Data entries
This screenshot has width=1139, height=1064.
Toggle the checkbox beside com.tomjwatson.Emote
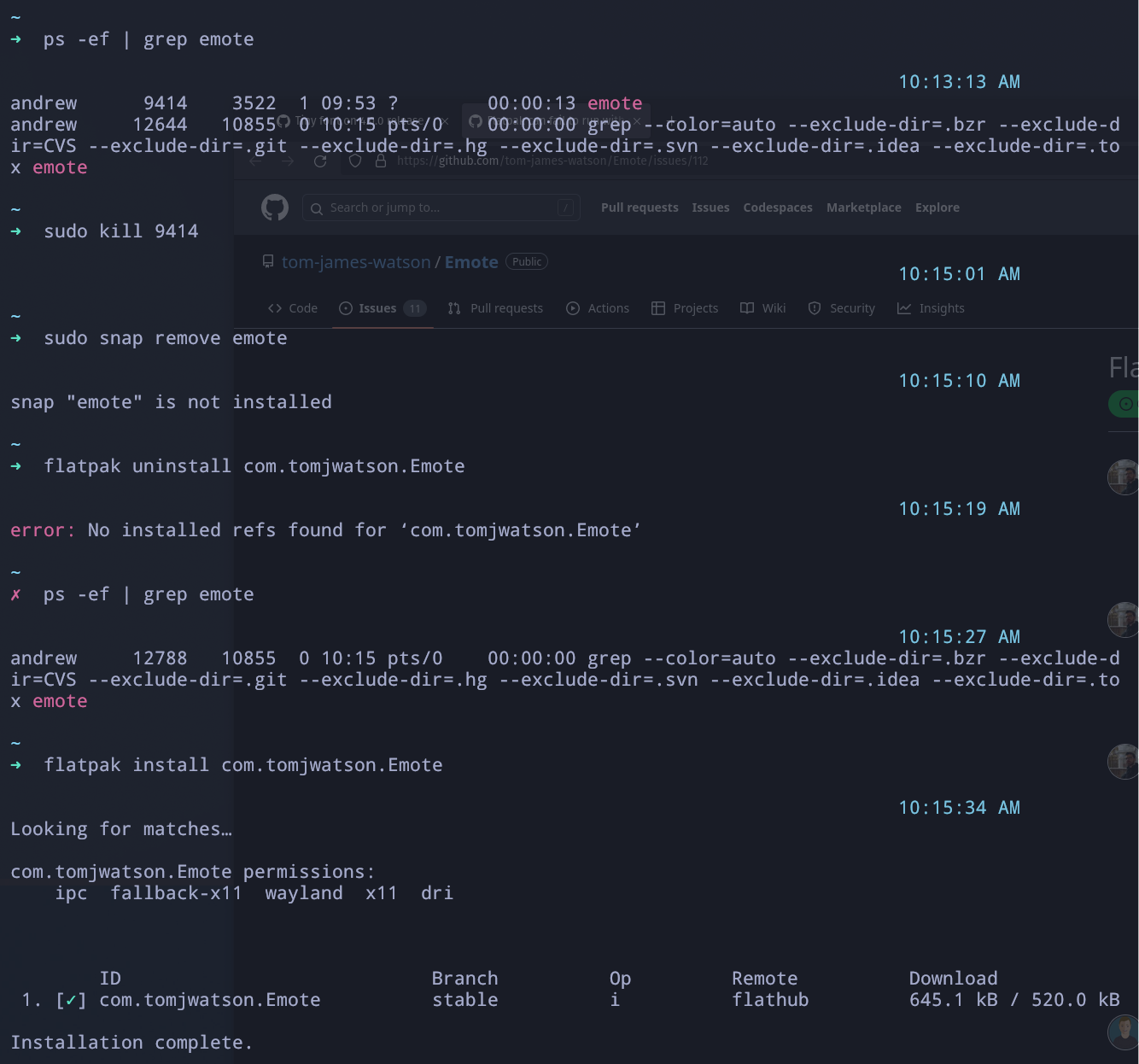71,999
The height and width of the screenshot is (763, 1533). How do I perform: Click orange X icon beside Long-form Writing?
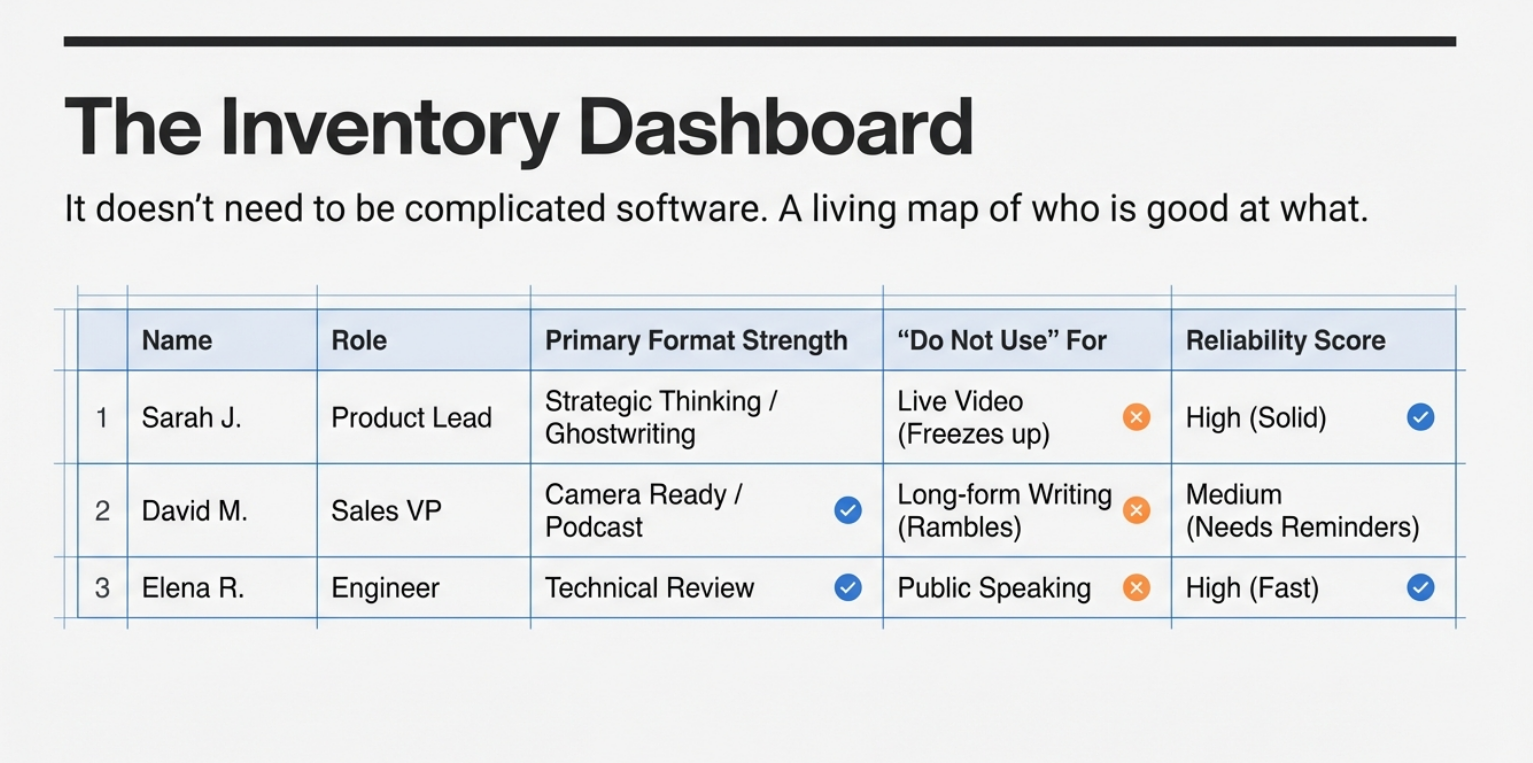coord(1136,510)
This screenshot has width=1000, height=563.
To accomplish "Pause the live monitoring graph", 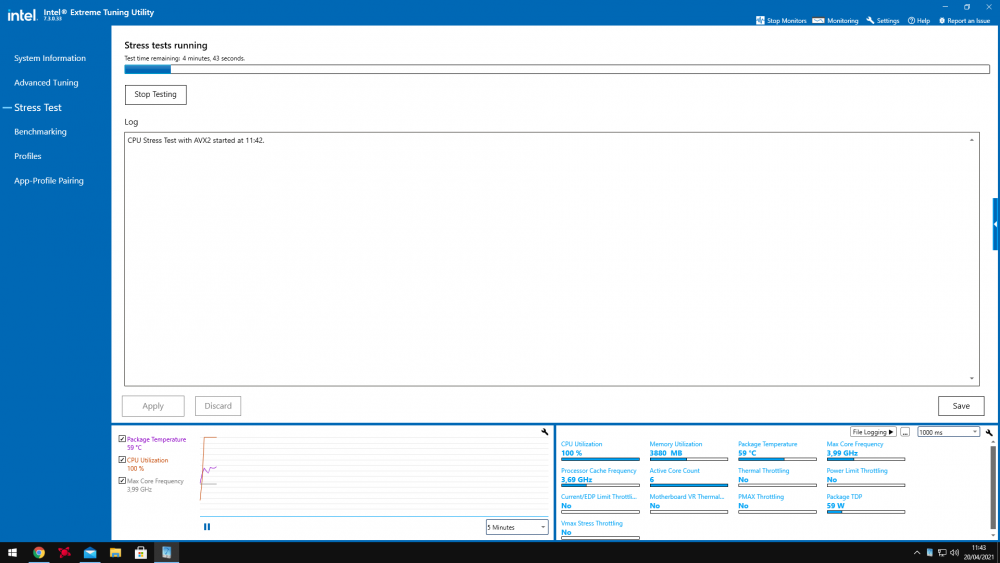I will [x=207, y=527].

__WORK TO COMPLETE__. Say again, exactly, only those lines of the records that run from the start through the line with "This screenshot has width=1000, height=563.". Pictures are to be skipped.

__COMPLETED TASK__.
This screenshot has width=1139, height=1064.
Toggle the checkbox beside com.tomjwatson.Emote
71,999
The height and width of the screenshot is (763, 1533). How do I perform: Click orange X icon beside Long-form Writing?
coord(1136,510)
This screenshot has width=1000, height=563.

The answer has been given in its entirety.